When the hunger monster began to take over, we packed it in and headed back the way we came, stopping at Red Hot Mama's in Haena for a quick post-beach bite. A "blink and you'd miss it" kind of place, Red Hot Mamas is nothing more than an open window hidden next to the old Wainiha General Store. However, if you drive on by, you miss out on one of the best burritos of your life.


We went to the window to place our order, and realized quickly that flexibility is sometimes necessary when your lunch destination isn't exactly conveniently located relative to supplies.

"I have everything. But no shrimp and no chicken today," she said.

"No problem," I say, "I'll have the Lip Smacker. A Fat Mama." (that's Red-Hot-Mama-Speak for supersize it.)

"Okay. Good. One Big Mama Lip Smacker. Oh. Wait. I have no ground beef. You want pork? I have pork."

"Pork's good," I say, knowing that after catching a whiff of the wonderful smells coming out of that place, I'd have agreed to grilled shoe leather if she had said that's all they had.

While we waited, we stepped next door to the general store to grab some soft drinks and browse around while our food was prepared.


This burrito was seriously HUGE. My eyes may have been bigger than my stomach, but man, oh, man, was it good. Is it just me, or does everything taste better after the beach, when your hair is still a little damp and salty and you have sand crusted all around the edges of your feet? I washed that big mama down with an orange cream soda and it couldn't have been better.


As we neared Hanalei, headed back toward the house, I noticed a brightly painted sign, proudly proclaiming, "FARMER'S MARKET TODAY!"


"Ooo.... stop, stop!" I said, hopping in my seat, as excited as a kid outside a Toys-R-Us with a dollar in her pocket.

We stopped and I noticed about 50 people were lined up at the entrance listening to someone. "There must be music or something," I thought to myself as I got out of the vehicle.

As I walked toward the entrance, I heard the man saying, "Everyone be civil, take your turn, and have a great time."

"What time is it?" I asked Matt.

"It's 2:00," he replied.

That's when I realized that I was about to get the opportunity to witness a Kauai event I had only read about and thought couldn't possibly be true. The entry rush at the opening of a Farmer's Market.

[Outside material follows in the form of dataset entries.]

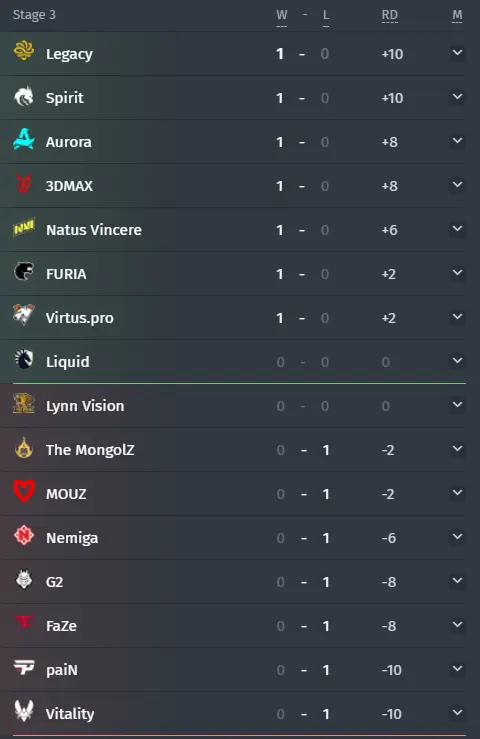The image size is (480, 739).
Task: Click the W column header
Action: coord(281,15)
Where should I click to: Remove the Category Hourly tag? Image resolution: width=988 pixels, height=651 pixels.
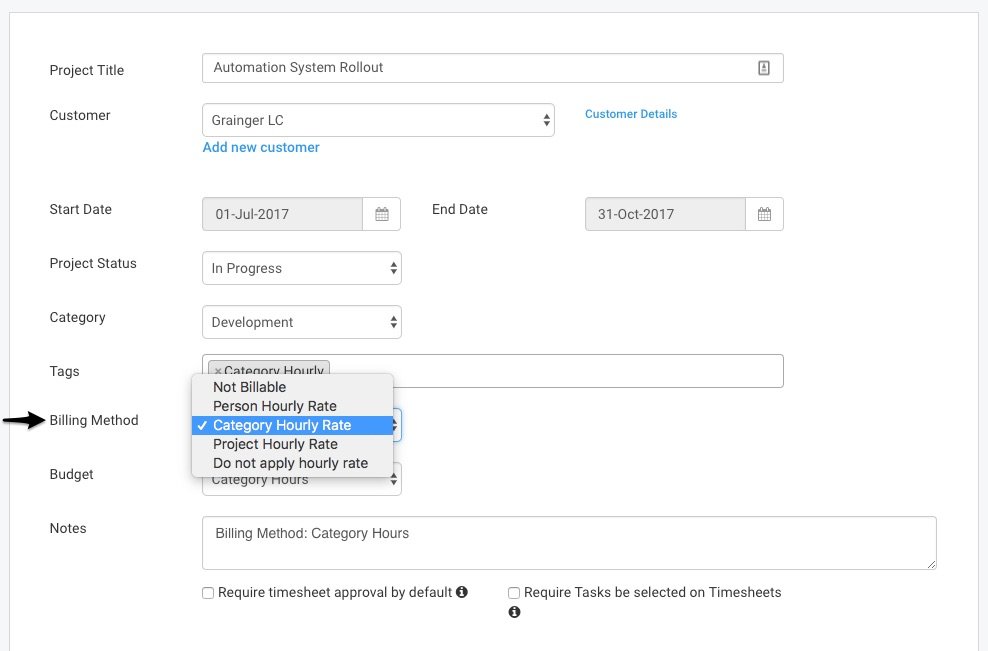pos(218,371)
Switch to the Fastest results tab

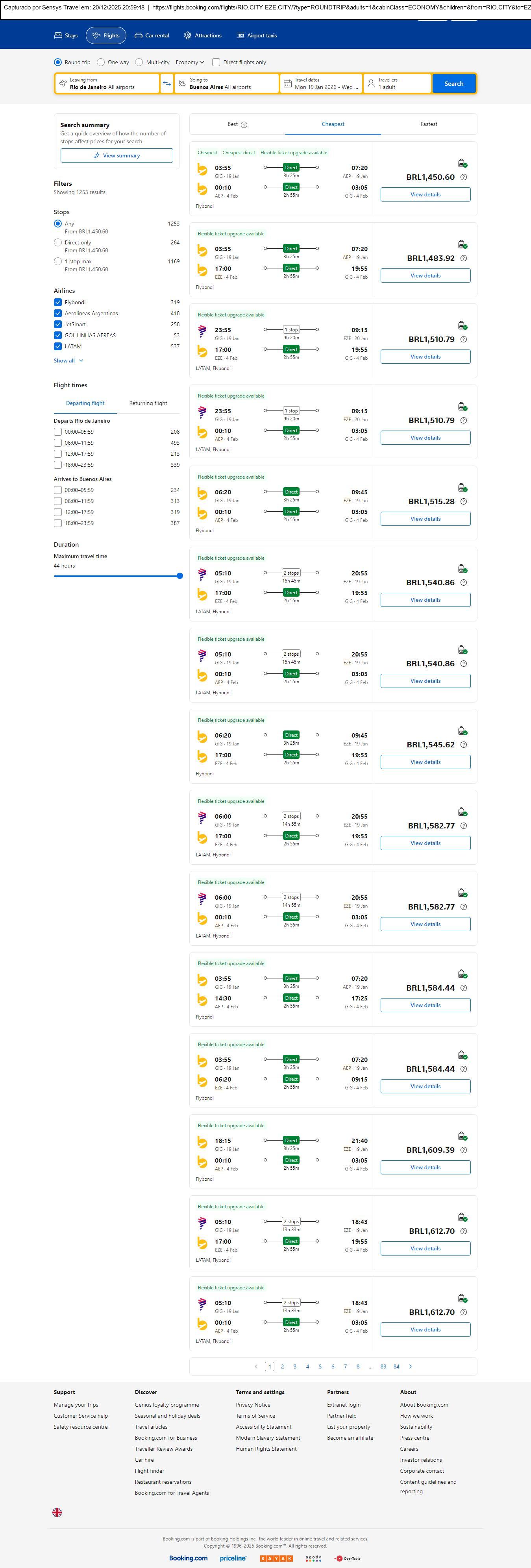[429, 124]
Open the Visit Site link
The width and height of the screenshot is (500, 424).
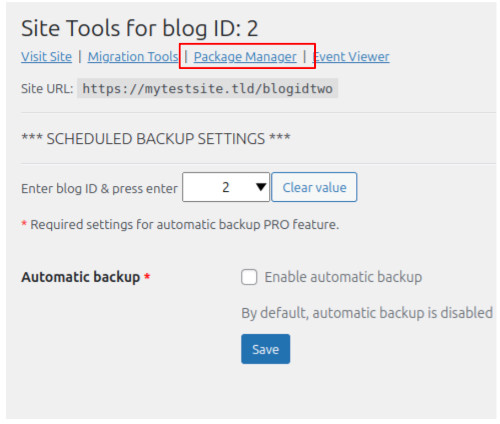(x=46, y=57)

Apparently, the goods are so fresh, so wonderful, and so limited, that folks literally line up and wait for the gate to open. They then rush in buy up whatever they can as quickly as they can. This was great fun!! It was like a race, only the finish line was a pineapple.

As they opened the market, people did, indeed, rush inside, but it was a gentle and happy affair, with everyone driven more by excitement than greed. There was plenty to go around and there was nothing about it that screamed "Macy's After Thanksgiving Sale." Everyone took their time and enjoyed the beautiful sunshine and fresh offerings.


It was truly a delight just to walk around and look, but there were so many wonderful things, we couldn't help but buy.

"Ice Cold Coconuts - $3" the sign said.


I had to try one, now didn't I?

"One coconut," I told the petite young girl beside the truck.

As I got out my $3, she whipped out a machete, hacked off the top, and stuck a straw in it.


I love Hawaii.

We bought flowers and pineapple, sipped on our coconut, and then we saw the pie lady, so we had to go grab a slice of blueberry pina colada.


We headed back to Anahola with an armload of treasure. After a restful afternoon at the house, we drove to Kapa'a for dinner at Hukilau Lanai. With a name like that, the food doesn't even have to be good. Just saying the name makes you feel happy. Come on, say it with me. Hukilau Lanai, Hukilau Lanai, Hukilau Lanai. Don't you feel good?


We opted for their tasting menu, which came with 5 tasting courses each paired with a wine selection. The first was a sweet potato ravioli with feta cheese and a lemongrass cream sauce; second was a mixed green salad with fresh beets, corn off the cob, cherry tomatoes and a basil vinaigrette; the third course was our favorite and was a fresh grilled mahi mahi with wasabi and local mushrooms; the fourth was island raised beef meatloaf with red skinned smashed potatoes, brown butter sauce, and a corn fennel relish; and finally, an artisan cheese plate with local cheeses, honeycomb, macadamia nuts, and baguette.

What a perfect way to say good night.